Quantifying the Impact of Population Shift Across Age and Sex for Abdominal Organ Segmentation

TL;DR

This work addresses domain generalisation in abdominal CT segmentation by quantifying how population shift due to age and sex affects segmentation performance. It introduces a performance-gap metric to measure the maximal impact of population shift and compares it to cross-dataset shift using large public datasets, applying a state-of-the-art 3D nnU-Net. The study finds population shift to be a significant, asymmetric, and dataset-dependent factor, with impacts comparable to cross-dataset shift, and shows that training-data diversity measured by organ-volume variance correlates with better generalisation. The authors argue that demographic balancing alone is insufficient for fairness and advocate developing image-feature–based diversity metrics to guide dataset curation and augmentation for robust, equitable abdominal organ segmentation.

Abstract

Deep learning-based medical image segmentation has seen tremendous progress over the last decade, but there is still relatively little transfer into clinical practice. One of the main barriers is the challenge of domain generalisation, which requires segmentation models to maintain high performance across a wide distribution of image data. This challenge is amplified by the many factors that contribute to the diverse appearance of medical images, such as acquisition conditions and patient characteristics. The impact of shifting patient characteristics such as age and sex on segmentation performance remains relatively under-studied, especially for abdominal organs, despite that this is crucial for ensuring the fairness of the segmentation model. We perform the first study to determine the impact of population shift with respect to age and sex on abdominal CT image segmentation, by leveraging two large public datasets, and introduce a novel metric to quantify the impact. We find that population shift is a challenge similar in magnitude to cross-dataset shift for abdominal organ segmentation, and that the effect is asymmetric and dataset-dependent. We conclude that dataset diversity in terms of known patient characteristics is not necessarily equivalent to dataset diversity in terms of image features. This implies that simple population matching to ensure good generalisation and fairness may be insufficient, and we recommend that fairness research should be directed towards better understanding and quantifying medical image dataset diversity in terms of performance-relevant characteristics such as organ morphology.
Paper Structure (21 sections, 1 equation, 2 figures, 5 tables)
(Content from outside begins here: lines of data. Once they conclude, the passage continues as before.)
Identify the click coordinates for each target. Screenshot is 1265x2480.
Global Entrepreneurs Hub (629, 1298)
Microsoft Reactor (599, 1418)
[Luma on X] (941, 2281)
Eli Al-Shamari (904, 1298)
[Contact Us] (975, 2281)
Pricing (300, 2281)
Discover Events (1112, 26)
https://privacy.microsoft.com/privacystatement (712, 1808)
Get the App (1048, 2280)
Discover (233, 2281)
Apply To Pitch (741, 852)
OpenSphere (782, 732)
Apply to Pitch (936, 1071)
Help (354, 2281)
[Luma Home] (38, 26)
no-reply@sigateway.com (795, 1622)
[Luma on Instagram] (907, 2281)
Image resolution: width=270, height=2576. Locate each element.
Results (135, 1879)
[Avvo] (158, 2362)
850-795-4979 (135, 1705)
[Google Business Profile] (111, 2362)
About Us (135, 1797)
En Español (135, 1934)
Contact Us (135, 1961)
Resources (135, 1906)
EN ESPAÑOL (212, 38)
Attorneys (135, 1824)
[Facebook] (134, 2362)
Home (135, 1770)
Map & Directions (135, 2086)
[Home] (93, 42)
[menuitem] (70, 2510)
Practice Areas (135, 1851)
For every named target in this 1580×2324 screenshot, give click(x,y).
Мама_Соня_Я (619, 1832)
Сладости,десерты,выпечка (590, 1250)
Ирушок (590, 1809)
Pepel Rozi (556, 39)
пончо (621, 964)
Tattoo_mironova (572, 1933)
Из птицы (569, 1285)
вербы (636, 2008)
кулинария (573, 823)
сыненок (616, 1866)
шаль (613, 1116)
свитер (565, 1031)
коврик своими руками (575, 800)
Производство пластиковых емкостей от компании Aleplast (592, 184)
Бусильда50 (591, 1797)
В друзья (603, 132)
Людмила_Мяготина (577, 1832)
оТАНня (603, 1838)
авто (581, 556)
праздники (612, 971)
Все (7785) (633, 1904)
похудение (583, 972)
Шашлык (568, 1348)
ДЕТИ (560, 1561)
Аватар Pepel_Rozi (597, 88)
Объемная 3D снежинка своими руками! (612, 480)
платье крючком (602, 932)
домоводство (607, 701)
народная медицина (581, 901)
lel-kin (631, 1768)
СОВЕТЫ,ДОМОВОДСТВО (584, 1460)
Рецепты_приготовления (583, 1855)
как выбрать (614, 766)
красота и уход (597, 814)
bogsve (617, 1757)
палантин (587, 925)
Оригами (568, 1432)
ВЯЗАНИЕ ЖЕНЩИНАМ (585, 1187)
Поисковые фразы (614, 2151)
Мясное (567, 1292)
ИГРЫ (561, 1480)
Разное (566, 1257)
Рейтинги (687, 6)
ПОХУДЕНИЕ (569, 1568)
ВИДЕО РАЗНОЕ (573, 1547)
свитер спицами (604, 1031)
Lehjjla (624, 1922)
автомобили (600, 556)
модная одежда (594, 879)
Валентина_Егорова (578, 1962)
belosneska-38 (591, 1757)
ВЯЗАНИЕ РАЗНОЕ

This paper contains 21 sections, 1 equation, 2 figures, 5 tables.

Figures (2)

  • Figure 1: Causal diagram illustrating major factors that can influence medical image appearance and associated segmentation. The factors can be split into three broad groups: patient characteristics which directly influence patient anatomy, acquisition conditions which influence image appearance, and annotation protocol which influences manual segmentation style.
  • Figure 2: Plots of segmentation performance in terms of Dice score on the test set against the proxy measure of training set diversity, the standard deviation of organ volumes. The test set data has been split by colour-coded subgroups. The top row reports results on the TotalSegmentator dataset (TS) and the bottom row reports results on AMOS.